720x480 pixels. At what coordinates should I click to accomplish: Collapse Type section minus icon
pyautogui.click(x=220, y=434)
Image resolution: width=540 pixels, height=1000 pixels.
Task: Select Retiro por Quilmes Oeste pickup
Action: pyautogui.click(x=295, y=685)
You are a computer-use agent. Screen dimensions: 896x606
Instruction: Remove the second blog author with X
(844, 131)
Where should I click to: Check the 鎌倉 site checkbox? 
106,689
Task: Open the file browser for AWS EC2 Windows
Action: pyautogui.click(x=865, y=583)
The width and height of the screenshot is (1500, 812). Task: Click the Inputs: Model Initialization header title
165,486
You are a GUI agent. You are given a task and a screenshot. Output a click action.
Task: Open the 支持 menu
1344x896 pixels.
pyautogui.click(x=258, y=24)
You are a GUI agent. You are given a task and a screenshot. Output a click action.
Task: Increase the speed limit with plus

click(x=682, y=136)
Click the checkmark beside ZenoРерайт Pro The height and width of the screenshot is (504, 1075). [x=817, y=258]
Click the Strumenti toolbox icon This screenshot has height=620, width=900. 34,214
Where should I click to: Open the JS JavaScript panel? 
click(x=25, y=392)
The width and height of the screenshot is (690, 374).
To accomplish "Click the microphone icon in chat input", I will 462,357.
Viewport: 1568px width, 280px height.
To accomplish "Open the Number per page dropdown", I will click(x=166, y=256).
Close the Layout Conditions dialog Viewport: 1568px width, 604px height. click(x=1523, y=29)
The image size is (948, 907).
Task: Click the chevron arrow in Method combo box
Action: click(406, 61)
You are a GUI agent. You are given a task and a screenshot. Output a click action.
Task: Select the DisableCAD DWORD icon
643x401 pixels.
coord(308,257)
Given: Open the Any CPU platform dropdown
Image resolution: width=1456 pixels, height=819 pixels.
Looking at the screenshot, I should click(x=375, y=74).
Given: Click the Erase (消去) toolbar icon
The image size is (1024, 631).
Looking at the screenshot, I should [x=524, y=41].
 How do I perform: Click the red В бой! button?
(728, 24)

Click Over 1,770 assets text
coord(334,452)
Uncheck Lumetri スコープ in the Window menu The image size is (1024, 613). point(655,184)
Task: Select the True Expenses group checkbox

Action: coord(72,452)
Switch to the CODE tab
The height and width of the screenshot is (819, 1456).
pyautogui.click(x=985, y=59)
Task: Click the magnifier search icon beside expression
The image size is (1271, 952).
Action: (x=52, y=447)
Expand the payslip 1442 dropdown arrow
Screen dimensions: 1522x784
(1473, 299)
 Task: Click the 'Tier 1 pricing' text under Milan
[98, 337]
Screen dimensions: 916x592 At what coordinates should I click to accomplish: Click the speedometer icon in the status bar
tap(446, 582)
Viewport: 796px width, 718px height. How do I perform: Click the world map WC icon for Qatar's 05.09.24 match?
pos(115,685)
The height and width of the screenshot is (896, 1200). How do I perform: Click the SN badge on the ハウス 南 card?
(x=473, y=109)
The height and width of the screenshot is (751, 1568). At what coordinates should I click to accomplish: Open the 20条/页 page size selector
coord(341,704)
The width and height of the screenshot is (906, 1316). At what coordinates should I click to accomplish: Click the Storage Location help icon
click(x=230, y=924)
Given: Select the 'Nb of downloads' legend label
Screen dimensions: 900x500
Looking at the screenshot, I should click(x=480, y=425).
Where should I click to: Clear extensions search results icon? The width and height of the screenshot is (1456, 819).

== == ==

Put every line of the data above into a Markdown table with the columns Number and Entry, numbering the rows in order and leaving out blank lines.

| Number | Entry |
|---|---|
| 1 | 720x480 pixels. At what coordinates should I click to accomplish: Collapse Type section minus icon |
| 2 | pyautogui.click(x=220, y=434) |
| 3 | Image resolution: width=540 pixels, height=1000 pixels. |
| 4 | Task: Select Retiro por Quilmes Oeste pickup |
| 5 | Action: pyautogui.click(x=295, y=685) |
| 6 | You are a computer-use agent. Screen dimensions: 896x606 |
| 7 | Instruction: Remove the second blog author with X |
| 8 | (844, 131) |
| 9 | Where should I click to: Check the 鎌倉 site checkbox?  |
| 10 | 106,689 |
| 11 | Task: Open the file browser for AWS EC2 Windows |
| 12 | Action: pyautogui.click(x=865, y=583) |
| 13 | The width and height of the screenshot is (1500, 812). Task: Click the Inputs: Model Initialization header title |
| 14 | 165,486 |
| 15 | You are a GUI agent. You are given a task and a screenshot. Output a click action. |
| 16 | Task: Open the 支持 menu |
| 17 | 1344x896 pixels. |
| 18 | pyautogui.click(x=258, y=24) |
| 19 | You are a GUI agent. You are given a task and a screenshot. Output a click action. |
| 20 | Task: Increase the speed limit with plus |
| 21 | click(x=682, y=136) |
| 22 | Click the checkmark beside ZenoРерайт Pro The height and width of the screenshot is (504, 1075). [x=817, y=258] |
| 23 | Click the Strumenti toolbox icon This screenshot has height=620, width=900. 34,214 |
| 24 | Where should I click to: Open the JS JavaScript panel?  |
| 25 | click(x=25, y=392) |
| 26 | The width and height of the screenshot is (690, 374). |
| 27 | To accomplish "Click the microphone icon in chat input", I will 462,357. |
| 28 | Viewport: 1568px width, 280px height. |
| 29 | To accomplish "Open the Number per page dropdown", I will click(x=166, y=256). |
| 30 | Close the Layout Conditions dialog Viewport: 1568px width, 604px height. click(x=1523, y=29) |
| 31 | The image size is (948, 907). |
| 32 | Task: Click the chevron arrow in Method combo box |
| 33 | Action: click(406, 61) |
| 34 | You are a GUI agent. You are given a task and a screenshot. Output a click action. |
| 35 | Task: Select the DisableCAD DWORD icon |
| 36 | 643x401 pixels. |
| 37 | coord(308,257) |
| 38 | Given: Open the Any CPU platform dropdown |
| 39 | Image resolution: width=1456 pixels, height=819 pixels. |
| 40 | Looking at the screenshot, I should click(x=375, y=74). |
| 41 | Given: Click the Erase (消去) toolbar icon |
| 42 | The image size is (1024, 631). |
| 43 | Looking at the screenshot, I should [x=524, y=41]. |
| 44 |  How do I perform: Click the red В бой! button? |
| 45 | (728, 24) |
| 46 | Click Over 1,770 assets text |
| 47 | coord(334,452) |
| 48 | Uncheck Lumetri スコープ in the Window menu The image size is (1024, 613). point(655,184) |
| 49 | Task: Select the True Expenses group checkbox |
| 50 | Action: coord(72,452) |
| 51 | Switch to the CODE tab |
| 52 | The height and width of the screenshot is (819, 1456). |
| 53 | pyautogui.click(x=985, y=59) |
| 54 | Task: Click the magnifier search icon beside expression |
| 55 | The image size is (1271, 952). |
| 56 | Action: (x=52, y=447) |
| 57 | Expand the payslip 1442 dropdown arrow |
| 58 | Screen dimensions: 1522x784 |
| 59 | (1473, 299) |
| 60 |  Task: Click the 'Tier 1 pricing' text under Milan |
| 61 | [98, 337] |
| 62 | Screen dimensions: 916x592 At what coordinates should I click to accomplish: Click the speedometer icon in the status bar |
| 63 | tap(446, 582) |
| 64 | Viewport: 796px width, 718px height. How do I perform: Click the world map WC icon for Qatar's 05.09.24 match? |
| 65 | pos(115,685) |
| 66 | The height and width of the screenshot is (896, 1200). How do I perform: Click the SN badge on the ハウス 南 card? |
| 67 | (x=473, y=109) |
| 68 | The height and width of the screenshot is (751, 1568). At what coordinates should I click to accomplish: Open the 20条/页 page size selector |
| 69 | coord(341,704) |
| 70 | The width and height of the screenshot is (906, 1316). At what coordinates should I click to accomplish: Click the Storage Location help icon |
| 71 | click(x=230, y=924) |
| 72 | Given: Select the 'Nb of downloads' legend label |
| 73 | Screen dimensions: 900x500 |
| 74 | Looking at the screenshot, I should click(x=480, y=425). |
| 75 | Where should I click to: Clear extensions search results icon? The width and height of the screenshot is (1456, 819). |